Oded Vanunu, Head of Product Weaknesses at Check Point, who heads the study: "Security breaches that lead to sensitive information leakage are a growing phenomenon. Most of these users assume that popular apps are especially secure, but hackers invest a lot of resources and efforts to penetrate them. This is due to the vast amount of personal information they have on each user and user. Our research shows that even the most popular apps in the world are at risk. "

More in Walla! TECH

The security breach discovered in the ticketing app by the team of researchers (Photo: Check Point)

Security hack discovered in ticking app by Check Point team (Photo: Check Point, screenshot)

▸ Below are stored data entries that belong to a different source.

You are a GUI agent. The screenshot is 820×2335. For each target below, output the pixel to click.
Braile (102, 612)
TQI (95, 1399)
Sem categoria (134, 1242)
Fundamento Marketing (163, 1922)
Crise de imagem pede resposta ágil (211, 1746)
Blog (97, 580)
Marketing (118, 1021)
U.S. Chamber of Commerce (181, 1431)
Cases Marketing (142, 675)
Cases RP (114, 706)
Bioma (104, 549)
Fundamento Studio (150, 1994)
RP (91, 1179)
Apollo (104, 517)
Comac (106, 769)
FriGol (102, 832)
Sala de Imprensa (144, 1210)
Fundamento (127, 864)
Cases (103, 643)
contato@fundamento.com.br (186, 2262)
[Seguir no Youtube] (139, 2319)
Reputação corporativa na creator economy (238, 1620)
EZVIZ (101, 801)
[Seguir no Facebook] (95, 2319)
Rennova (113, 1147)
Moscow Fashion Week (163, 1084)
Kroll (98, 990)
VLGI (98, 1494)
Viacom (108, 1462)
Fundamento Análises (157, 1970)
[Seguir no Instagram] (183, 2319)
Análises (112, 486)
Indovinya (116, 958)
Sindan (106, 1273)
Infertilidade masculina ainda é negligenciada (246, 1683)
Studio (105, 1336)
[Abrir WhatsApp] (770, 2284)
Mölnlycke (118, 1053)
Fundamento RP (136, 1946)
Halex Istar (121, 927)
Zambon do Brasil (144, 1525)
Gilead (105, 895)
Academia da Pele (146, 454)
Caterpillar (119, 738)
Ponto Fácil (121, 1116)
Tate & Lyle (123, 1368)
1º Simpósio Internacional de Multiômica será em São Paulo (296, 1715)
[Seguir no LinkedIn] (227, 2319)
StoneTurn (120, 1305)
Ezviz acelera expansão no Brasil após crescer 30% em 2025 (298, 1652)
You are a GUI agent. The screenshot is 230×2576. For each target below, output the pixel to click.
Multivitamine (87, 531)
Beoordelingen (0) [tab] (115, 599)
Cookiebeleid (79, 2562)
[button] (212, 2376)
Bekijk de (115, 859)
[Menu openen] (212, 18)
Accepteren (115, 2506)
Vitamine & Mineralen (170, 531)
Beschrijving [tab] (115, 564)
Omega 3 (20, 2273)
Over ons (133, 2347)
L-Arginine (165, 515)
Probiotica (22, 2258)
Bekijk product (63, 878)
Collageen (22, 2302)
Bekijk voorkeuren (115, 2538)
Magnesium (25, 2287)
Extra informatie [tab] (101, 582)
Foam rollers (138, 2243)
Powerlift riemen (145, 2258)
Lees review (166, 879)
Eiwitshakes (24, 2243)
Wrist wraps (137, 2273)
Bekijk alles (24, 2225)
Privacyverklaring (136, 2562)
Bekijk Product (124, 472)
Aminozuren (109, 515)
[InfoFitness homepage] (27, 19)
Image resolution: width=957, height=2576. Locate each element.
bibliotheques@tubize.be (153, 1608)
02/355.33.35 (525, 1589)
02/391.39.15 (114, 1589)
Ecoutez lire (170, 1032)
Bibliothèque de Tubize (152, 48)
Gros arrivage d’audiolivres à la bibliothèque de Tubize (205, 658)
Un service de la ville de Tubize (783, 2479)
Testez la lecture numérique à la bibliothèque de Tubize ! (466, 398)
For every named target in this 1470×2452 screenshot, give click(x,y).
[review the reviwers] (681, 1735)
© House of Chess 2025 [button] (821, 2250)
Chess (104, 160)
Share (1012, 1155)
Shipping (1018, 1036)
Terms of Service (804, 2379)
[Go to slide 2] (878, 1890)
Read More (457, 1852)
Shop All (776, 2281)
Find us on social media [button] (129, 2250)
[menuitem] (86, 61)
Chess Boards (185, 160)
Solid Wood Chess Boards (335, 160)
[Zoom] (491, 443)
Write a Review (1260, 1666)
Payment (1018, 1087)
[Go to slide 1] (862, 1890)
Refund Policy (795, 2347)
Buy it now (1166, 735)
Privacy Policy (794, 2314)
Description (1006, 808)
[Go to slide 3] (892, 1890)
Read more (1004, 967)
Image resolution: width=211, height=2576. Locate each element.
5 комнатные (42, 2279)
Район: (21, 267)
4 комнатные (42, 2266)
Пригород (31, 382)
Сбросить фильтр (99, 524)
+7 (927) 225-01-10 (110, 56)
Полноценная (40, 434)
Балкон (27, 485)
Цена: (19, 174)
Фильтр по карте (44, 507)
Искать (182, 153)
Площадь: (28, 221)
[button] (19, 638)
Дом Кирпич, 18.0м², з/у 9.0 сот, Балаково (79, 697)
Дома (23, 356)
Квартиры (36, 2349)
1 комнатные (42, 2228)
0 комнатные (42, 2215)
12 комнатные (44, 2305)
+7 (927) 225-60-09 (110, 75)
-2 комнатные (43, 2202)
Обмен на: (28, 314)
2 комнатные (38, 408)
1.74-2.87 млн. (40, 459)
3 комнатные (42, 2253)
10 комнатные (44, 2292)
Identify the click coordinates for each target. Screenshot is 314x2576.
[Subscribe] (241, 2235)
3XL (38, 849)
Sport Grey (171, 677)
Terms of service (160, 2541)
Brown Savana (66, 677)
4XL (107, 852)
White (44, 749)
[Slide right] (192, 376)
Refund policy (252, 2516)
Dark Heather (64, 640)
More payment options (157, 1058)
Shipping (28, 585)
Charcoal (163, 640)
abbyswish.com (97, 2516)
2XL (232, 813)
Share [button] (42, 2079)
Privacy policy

Israeli cyber protection researchers at Check Point identified serious security vulnerabilities that allowed an attacker to send a malicious link message from the interface's built-in message delivery system. Clicking on the link, in fact, allowed an attacker to gain access to the victim's account and manipulate existing content in the victim's account, including deleting videos, uploading videos, and exposing existing private videos. Researchers also found that an app sub-site, https://ads.tiktok.com, was vulnerable to attacks that allowed attackers to steal personal information that users typed in at registration, including full names, residential addresses, email addresses and birthdates.

Tiktok, owned by Chinese company DanceDance, is one of the most popular apps in the world. It operates in 150 countries and has gained over a billion and a half downloads in the app stores within a few years - more than Instagram and Snapchat. As mentioned earlier, the app is very well known and popular with kids and teens, who post short videos of up to 60 seconds. Another app allows you to add background music to your videos, edit your videos and add effects, and as a result, it stores huge amounts of videos, some of which may be particularly sensitive, to users. "Ticketing is committed to protecting the information it has. Like many other organizations, we encourage information security researchers to pass on their findings to new weaknesses," said Dr. Luke Deschotels of the ticketing information security team. Check Point has since reported to the company that runs the ticketing app For its findings, and it corrected the weaknesses in question.